_HOW TO COMPLETE THIS TASK:_
Report every line of the records below that contains the word "Collapse".

_SUPPLIED MATERIAL:_
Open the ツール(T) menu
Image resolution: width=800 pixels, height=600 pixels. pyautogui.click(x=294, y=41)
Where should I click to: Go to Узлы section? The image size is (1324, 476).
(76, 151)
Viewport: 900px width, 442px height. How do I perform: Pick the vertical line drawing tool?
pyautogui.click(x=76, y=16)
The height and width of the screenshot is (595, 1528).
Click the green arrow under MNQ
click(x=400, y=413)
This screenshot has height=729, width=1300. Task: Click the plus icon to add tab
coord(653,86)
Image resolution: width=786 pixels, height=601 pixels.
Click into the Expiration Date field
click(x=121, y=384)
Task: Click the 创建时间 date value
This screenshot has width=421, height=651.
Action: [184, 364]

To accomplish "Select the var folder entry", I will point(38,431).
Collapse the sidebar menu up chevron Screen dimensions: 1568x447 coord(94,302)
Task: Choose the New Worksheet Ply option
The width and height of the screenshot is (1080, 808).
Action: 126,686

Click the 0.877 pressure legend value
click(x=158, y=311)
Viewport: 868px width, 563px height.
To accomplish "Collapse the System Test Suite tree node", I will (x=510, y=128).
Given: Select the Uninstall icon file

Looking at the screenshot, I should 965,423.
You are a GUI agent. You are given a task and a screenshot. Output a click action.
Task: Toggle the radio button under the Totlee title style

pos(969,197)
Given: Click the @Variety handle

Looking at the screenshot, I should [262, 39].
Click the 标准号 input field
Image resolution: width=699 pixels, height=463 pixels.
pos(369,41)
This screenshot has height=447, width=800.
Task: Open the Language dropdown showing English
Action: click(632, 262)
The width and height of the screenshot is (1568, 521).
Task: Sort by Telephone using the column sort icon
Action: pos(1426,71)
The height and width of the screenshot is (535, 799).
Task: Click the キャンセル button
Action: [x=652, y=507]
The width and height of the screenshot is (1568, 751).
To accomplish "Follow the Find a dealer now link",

_FINAL ANSWER:_
Collapse the sidebar menu up chevron Screen dimensions: 1568x447 coord(94,302)
To accomplish "Collapse the System Test Suite tree node", I will (x=510, y=128).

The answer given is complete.